Para a promoção e a internacionalização das indústrias culturais, como fonte de rendimento para as famílias e geração de emprego para a juventude, ajudando a combater a pobreza, a violência e contribuir no fortalecimento da identidade nacional, a ministra da Cultura, Carolina Cerqueira, defendeu esta semana, em Brazzaville (Congo), a criação de uma rede regional cultural.
Falando à sua chegada à capital congolesa, onde irá participar na reunião dos ministros da Cultura da África Central, a ministra referiu que a promoção das indústrias criativas e culturais consta das prioridades da UNESCO e de outras organizações regionais, porquanto poderão constituir fontes alternativas de diversificação da economia e garante do sustento de famílias e jovens, sobretudo das zonas rurais e menos desenvolvidas, sem acesso às novas tecnologias e empregos seguros.
Referindo-se à experiência de Angola, considerou que no Programa de Desenvolvimento Nacional (PDN 2018 -2022) é dado relevo à importância ao fomento da produção cultural, como factor de criação de riqueza e de emprego, pelo impacto que tem em várias actividades económicas, em particular na promoção dos produtos locais, na medida que contribui para o turismo sustentável, a inclusão social e trabalho digno para as gerações mais jovens.

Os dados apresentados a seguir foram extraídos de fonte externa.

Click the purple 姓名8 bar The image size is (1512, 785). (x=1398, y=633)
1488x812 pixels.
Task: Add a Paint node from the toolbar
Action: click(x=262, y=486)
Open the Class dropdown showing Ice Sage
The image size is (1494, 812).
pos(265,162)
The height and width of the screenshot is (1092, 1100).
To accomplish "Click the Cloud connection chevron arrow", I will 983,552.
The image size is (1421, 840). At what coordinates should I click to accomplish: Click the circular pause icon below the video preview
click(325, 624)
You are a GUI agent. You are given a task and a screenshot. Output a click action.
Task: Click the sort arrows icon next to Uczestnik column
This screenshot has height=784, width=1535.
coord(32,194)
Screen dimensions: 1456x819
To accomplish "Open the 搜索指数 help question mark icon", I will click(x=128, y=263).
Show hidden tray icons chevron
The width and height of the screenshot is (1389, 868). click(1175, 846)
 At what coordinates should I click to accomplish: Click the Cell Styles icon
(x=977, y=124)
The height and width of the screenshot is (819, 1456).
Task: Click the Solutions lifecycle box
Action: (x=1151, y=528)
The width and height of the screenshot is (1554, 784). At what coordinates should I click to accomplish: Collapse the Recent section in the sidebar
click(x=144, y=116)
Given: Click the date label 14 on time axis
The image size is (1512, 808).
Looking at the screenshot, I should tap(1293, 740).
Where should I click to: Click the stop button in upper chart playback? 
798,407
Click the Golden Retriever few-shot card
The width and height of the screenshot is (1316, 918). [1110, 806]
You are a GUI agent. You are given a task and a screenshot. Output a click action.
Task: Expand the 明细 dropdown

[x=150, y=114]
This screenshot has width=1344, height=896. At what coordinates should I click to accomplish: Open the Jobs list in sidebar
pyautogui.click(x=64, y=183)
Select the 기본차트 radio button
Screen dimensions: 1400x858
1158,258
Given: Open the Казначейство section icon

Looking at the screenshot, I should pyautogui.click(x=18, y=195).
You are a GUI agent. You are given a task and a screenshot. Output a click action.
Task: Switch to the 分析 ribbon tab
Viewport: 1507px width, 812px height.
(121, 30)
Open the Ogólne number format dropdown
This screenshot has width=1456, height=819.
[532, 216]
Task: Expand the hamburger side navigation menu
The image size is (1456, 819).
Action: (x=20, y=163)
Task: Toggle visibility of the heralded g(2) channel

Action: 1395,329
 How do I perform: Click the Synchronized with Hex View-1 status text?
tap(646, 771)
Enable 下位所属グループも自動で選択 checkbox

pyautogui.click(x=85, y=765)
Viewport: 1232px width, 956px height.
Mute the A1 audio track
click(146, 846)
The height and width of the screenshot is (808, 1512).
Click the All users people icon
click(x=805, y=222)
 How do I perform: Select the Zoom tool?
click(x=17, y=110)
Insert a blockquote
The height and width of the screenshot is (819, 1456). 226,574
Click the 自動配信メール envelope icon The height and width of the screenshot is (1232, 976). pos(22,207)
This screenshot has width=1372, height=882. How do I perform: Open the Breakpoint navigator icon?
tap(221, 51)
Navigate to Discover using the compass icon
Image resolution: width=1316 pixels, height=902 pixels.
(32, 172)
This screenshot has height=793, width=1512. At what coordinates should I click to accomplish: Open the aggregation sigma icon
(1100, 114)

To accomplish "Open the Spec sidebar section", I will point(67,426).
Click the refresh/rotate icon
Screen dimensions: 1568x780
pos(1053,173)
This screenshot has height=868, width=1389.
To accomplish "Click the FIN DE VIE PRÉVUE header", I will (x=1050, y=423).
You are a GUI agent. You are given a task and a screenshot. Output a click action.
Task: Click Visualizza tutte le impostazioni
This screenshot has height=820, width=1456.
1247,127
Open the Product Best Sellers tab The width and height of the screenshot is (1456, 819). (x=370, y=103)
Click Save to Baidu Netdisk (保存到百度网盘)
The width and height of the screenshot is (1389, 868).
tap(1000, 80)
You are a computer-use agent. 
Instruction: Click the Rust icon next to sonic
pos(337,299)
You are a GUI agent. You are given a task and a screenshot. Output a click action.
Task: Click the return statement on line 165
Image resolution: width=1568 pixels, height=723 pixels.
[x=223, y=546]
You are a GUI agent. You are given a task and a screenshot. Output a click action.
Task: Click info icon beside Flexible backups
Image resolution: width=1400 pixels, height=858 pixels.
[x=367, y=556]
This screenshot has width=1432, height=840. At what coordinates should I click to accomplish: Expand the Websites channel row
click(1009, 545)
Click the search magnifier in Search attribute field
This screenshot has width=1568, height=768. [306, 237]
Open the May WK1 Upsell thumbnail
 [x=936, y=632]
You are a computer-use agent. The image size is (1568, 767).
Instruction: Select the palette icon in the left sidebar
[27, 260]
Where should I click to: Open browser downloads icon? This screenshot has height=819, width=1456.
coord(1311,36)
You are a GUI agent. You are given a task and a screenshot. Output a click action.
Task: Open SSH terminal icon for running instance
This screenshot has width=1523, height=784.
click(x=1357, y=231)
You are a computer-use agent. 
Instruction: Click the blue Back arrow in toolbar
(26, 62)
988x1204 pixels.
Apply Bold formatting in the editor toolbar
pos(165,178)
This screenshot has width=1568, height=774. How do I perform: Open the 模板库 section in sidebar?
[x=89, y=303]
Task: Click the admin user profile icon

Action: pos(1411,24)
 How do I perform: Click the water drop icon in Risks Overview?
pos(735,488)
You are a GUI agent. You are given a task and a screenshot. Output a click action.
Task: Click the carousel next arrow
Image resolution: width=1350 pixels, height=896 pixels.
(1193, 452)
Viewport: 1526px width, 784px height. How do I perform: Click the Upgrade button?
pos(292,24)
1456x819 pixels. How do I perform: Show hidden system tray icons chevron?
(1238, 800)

Carolina Cerqueira apontou o artesanato, a música, a dança tradicional, o teatro, a gastronomia, as tradições populares, as línguas nacionais e a moda como indústrias criativas em verdadeira expansão em Angola e que têm impulsionado a criação de centros culturais e casas de Cultura um pouco por todo o país, em particular nos municípios, como verdadeiros espaços de criação e divulgação cultural e fomento das artes.